I’m struggling, y’all!
I’ve built my website and written blogs that are intended to be inspirational, motivational and uplifting. The things I’ve written are 100% true. I believe every word. I’m disgustingly optimistic by nature. Those who tend to be naturally pessimistic become irritated by my presence. I just can’t help it. I get really excited about how amazing life is and want everyone to share in the experience.
But here’s the rub…
I have resisted to post things that are dark or gritty or somehow off-topic because every author and internet “influencer” tells me I have to pick a niche and stay within the lines. Be specific. Brand your work. Solve a problem. Strategically schedule your posts on social media. Engage with others in your field. Offer more than you ask. Provide value. Yada, yada. And I know these things are true. However…
Those of you who know me personally are probably not surprised that my inner rabble-rouser is feeling stifled by so many pesky rules.
The thing is, there are things that I want to write about that are not going to tell you how to follow your dreams or live your best life. Instead I want to tell you about my own chaotic version of motherhood and co-parenting, my resurrected relationship, my on-again off-again relationship with myself or with church and all the other things that make me want to shout, “Hey you guys, I just figured something out!” I also want to tell you stupid, raunchy stories, because real life includes the minutia, and farts.
As far as I can tell, there are at least two reasons I’ve chosen to follow the rules thus far.
First, I want to be a published author one day and to do that you have to build your following and to do that you have to follow a very specific, yet complex series of steps to build an online tribe.
Second, I’m afraid that if I just write about anything that comes to mind, I’ll just be one of those masturbatory bloggers who publishes a very personal online journal for the whole damn world to see as some form of therapy. This one is probably at least true in part, but at this time the only people who read my stuff are a few friends online and my parents. It’s not even like both of my parents read my blogs. One of them will see I’ve shared a post online and then will read it aloud to the other one. My own parents can’t both be bothered to read my shit.
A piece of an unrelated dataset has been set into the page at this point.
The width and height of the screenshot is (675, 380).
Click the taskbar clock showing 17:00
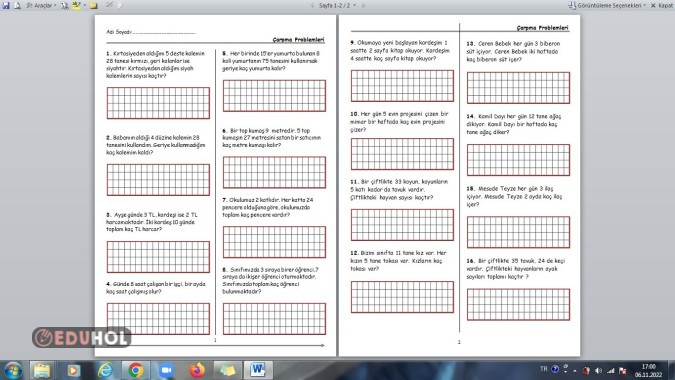tap(648, 371)
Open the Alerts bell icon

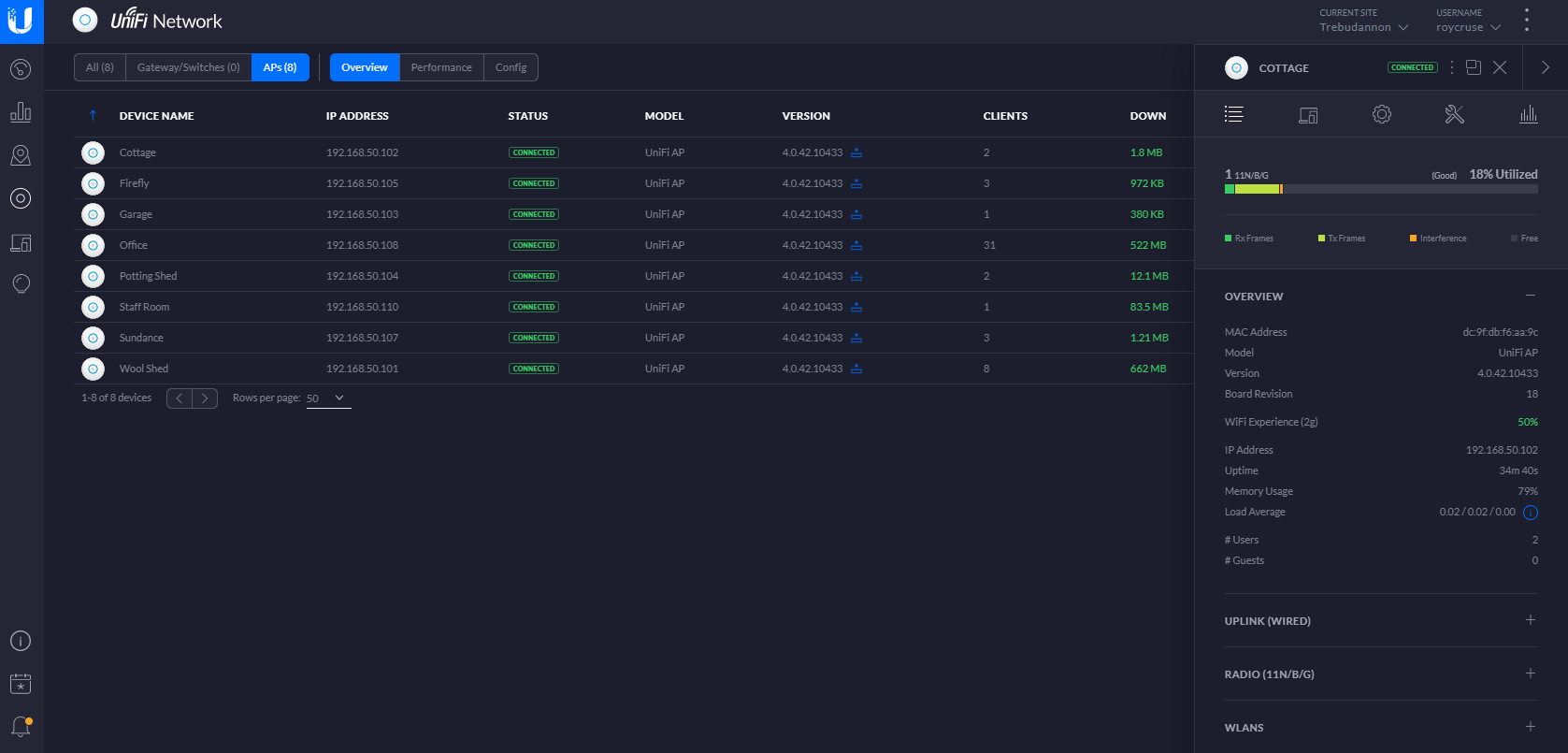(21, 726)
Oh wait…there’s a third thing I have avoided in building my web presence. Although it sneaks in to many of my posts, I never overtly say that my blog is spiritual in nature. I have never come out and said that I walk around in complete awe, watching spirit work its magic into the folds of everyday life. Maybe this is because I still can’t call myself a Christian and don’t have any answers. I only have observations. Still, I don’t want to “brand” myself as a spiritual blogger. I’m just a blogger who is totally blown away by God all the time, or whatever.
All this adds up to one thing…in order to create honest work, I'm going to have to break some of the rules. While I wholeheartedly want to serve others and lift them up, I also want to tell my stories in a way that is true, and not always within a narrow niche. My life is not a well-merchandised boutique.
I often struggle with what it takes to call myself a ‘real’ writer. When asked what I do, it is never the first thing that I tell people. Sure, I’ve been paid for my writing for many years. From food and fashion journalism to blogging, editing and helping business owners with their marketing copy, I have written enough and been paid enough to know I’m legit. But God did not put writing on my heart so that I could tone down my words to fit into a marketable niche.
Honestly writing 'what I know' may not be a good business plan, but that’s not the plan I’m here to follow.
So, boys and girls, there you have it. From here on out I’m going to write about This Savage Life…the whole thing, including all my musing, regardless of how well they can be converted into an inspirational cat poster.
But don’t get mad if I’m in the middle of a sad story and I pop off with some positive reasoning for why life is better because of some terrible event. I'm still a silver linings kind of girl; it’s genetic!